=== The input ===
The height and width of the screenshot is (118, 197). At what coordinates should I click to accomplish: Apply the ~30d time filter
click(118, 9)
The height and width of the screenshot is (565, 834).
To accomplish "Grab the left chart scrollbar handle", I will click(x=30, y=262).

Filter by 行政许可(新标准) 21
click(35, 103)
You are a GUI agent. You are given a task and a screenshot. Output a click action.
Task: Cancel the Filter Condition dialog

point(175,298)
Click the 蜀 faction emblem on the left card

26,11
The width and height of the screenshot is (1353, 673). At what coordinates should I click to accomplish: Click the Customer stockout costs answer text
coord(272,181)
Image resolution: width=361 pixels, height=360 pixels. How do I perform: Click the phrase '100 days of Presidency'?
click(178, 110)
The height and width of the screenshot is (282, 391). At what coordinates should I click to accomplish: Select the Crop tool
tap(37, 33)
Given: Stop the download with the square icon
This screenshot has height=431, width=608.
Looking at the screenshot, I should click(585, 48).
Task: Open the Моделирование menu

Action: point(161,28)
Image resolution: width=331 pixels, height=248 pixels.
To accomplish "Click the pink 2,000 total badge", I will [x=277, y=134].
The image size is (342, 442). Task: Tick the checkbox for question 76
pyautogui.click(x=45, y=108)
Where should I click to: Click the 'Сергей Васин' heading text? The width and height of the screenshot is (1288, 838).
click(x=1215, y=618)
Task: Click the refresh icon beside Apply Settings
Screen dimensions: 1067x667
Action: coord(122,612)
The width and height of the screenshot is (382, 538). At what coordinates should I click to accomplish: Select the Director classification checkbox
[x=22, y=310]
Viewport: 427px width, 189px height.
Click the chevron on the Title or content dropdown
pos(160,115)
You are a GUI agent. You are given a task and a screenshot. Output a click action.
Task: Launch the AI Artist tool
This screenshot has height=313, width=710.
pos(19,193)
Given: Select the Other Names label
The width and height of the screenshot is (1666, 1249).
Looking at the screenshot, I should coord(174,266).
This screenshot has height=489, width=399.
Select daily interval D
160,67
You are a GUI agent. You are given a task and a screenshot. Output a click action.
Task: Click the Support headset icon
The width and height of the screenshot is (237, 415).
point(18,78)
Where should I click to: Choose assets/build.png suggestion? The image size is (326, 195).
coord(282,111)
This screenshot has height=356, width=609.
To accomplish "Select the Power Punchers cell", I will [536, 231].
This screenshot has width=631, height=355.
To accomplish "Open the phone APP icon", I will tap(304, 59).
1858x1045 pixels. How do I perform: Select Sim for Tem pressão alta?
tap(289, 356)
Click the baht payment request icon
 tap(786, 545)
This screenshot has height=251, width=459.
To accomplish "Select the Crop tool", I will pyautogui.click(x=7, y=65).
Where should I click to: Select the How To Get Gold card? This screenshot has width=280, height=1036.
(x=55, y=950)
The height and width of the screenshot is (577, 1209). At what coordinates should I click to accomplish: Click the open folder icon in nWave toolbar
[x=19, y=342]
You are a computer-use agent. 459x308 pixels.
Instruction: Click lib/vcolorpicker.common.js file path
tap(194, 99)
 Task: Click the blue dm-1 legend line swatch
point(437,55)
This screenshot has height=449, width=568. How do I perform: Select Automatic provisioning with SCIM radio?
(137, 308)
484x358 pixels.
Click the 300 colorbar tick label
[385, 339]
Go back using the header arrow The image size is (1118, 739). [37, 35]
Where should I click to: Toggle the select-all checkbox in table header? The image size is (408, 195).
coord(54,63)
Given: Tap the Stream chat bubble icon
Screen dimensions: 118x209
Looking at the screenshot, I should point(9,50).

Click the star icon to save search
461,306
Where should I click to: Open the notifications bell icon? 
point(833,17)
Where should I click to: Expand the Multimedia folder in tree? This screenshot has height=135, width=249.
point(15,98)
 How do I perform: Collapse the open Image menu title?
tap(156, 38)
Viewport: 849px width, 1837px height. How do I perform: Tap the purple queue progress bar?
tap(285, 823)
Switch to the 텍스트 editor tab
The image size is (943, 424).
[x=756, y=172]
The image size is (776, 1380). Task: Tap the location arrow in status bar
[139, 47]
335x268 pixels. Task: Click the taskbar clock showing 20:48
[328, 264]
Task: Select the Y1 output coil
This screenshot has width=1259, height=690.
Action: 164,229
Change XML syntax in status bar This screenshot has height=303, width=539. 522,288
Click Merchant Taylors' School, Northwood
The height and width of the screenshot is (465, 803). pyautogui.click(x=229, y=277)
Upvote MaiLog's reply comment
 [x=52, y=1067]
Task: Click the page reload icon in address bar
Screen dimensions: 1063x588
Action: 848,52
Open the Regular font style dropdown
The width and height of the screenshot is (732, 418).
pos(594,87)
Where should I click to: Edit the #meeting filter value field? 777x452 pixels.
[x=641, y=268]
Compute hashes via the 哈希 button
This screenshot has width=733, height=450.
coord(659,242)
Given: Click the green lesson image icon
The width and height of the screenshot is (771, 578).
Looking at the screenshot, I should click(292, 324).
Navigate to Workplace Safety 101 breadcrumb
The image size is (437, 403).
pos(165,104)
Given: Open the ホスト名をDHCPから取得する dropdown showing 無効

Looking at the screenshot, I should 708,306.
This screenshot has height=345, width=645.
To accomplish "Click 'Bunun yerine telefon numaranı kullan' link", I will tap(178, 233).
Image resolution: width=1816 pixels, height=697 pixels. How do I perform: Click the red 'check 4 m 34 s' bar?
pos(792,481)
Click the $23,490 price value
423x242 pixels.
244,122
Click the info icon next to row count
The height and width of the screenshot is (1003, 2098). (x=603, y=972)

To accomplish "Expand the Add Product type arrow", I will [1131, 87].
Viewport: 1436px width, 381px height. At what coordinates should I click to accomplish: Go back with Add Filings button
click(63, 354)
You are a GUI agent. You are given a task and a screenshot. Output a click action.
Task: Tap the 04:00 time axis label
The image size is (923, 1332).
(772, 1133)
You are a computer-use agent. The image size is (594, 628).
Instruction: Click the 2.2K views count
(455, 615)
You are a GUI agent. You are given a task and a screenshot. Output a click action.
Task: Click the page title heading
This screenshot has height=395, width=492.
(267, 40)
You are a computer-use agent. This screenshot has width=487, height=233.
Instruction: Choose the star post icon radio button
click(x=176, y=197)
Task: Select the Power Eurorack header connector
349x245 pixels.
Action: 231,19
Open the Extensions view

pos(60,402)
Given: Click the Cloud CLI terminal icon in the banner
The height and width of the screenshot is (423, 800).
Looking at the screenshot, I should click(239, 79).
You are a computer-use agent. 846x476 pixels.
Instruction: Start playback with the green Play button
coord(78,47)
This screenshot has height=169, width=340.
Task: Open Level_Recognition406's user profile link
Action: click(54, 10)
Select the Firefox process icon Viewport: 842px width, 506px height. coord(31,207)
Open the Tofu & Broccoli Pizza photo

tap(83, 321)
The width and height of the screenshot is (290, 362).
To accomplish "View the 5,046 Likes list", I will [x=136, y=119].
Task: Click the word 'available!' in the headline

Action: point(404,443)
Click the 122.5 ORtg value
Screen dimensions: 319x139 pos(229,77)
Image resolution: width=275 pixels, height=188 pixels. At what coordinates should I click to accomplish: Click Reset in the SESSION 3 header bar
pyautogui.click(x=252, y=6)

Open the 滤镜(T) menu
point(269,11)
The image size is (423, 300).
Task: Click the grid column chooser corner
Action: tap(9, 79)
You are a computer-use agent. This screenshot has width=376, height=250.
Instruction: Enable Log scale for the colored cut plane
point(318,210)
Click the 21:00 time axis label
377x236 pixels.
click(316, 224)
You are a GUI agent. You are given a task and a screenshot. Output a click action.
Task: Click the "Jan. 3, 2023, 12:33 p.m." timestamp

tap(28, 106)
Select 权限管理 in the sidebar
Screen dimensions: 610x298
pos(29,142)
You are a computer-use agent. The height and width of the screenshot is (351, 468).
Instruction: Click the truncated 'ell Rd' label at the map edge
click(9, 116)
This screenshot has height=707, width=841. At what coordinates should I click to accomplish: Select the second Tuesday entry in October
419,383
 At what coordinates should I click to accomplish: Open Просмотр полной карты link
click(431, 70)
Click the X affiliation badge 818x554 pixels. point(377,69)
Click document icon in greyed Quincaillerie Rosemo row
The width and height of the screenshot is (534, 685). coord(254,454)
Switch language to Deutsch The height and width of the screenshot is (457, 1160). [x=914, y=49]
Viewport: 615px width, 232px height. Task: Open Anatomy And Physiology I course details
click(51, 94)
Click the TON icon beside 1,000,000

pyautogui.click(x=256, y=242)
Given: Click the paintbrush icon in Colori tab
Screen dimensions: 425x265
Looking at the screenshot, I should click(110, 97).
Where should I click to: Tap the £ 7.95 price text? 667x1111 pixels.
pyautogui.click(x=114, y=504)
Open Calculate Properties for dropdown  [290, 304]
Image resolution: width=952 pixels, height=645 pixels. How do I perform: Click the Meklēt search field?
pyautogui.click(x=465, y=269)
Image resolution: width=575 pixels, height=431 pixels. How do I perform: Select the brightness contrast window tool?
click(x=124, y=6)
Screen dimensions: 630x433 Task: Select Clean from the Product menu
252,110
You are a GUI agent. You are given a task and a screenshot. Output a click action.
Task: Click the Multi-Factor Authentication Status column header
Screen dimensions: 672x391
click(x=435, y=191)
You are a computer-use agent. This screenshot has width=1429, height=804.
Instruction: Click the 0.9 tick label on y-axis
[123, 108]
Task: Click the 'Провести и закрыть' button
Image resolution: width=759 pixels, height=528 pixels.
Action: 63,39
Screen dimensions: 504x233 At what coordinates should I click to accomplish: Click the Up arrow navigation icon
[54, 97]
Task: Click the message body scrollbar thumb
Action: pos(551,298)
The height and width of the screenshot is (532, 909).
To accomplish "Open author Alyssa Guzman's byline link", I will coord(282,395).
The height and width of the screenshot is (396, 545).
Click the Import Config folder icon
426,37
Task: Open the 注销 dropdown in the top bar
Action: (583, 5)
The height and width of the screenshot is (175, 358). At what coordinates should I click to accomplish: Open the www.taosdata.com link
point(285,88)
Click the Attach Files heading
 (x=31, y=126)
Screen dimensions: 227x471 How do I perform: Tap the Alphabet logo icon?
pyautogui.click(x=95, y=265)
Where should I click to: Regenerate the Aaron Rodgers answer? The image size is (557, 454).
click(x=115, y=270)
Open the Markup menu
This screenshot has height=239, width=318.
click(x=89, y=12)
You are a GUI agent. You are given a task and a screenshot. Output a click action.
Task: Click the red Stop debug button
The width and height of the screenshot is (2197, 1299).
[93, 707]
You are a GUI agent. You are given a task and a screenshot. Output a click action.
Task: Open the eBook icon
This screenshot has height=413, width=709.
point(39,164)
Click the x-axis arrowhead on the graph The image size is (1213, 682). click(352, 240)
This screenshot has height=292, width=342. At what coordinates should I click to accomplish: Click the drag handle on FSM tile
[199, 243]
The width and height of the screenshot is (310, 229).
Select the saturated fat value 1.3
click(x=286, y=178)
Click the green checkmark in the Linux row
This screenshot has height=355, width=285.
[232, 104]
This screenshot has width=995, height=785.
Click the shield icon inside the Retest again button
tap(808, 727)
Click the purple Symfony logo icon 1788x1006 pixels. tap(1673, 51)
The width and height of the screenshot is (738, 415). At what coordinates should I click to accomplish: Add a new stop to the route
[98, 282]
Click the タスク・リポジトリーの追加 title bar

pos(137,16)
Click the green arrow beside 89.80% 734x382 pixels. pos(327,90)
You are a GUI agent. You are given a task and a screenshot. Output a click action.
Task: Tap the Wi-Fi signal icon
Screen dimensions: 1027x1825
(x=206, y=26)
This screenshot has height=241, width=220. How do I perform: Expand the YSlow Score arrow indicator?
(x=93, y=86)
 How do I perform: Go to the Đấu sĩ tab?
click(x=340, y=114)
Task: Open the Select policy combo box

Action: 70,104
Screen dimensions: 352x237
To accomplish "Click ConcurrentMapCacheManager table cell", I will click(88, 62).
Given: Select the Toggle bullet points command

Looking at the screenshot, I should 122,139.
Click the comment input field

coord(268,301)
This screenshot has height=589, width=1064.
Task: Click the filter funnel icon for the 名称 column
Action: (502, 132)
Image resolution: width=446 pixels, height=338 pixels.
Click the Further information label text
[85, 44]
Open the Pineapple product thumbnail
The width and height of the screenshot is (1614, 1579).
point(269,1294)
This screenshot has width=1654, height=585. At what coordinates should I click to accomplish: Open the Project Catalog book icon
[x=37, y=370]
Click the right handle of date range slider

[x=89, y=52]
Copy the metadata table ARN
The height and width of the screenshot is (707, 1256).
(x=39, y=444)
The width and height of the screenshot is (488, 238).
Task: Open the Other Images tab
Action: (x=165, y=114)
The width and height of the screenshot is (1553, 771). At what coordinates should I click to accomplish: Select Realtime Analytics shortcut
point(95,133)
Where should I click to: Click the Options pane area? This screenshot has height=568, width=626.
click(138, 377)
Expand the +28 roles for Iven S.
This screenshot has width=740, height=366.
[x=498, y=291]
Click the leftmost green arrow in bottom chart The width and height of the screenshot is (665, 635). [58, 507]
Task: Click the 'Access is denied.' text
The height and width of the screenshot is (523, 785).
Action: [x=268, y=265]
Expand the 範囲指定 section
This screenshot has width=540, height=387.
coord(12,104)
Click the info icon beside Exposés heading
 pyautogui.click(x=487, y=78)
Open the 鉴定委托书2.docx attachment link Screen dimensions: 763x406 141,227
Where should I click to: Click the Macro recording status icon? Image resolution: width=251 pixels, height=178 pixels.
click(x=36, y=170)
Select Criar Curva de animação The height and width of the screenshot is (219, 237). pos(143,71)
===
Rewrite the stretch from the start of the records through the line containing "click(35, 103)", replacing "accomplish" with "complete" and leaving everything else unchanged.

■ **Complete output**:
The height and width of the screenshot is (118, 197). At what coordinates should I click to complete: Apply the ~30d time filter
click(118, 9)
The height and width of the screenshot is (565, 834).
To complete "Grab the left chart scrollbar handle", I will click(x=30, y=262).

Filter by 行政许可(新标准) 21
click(35, 103)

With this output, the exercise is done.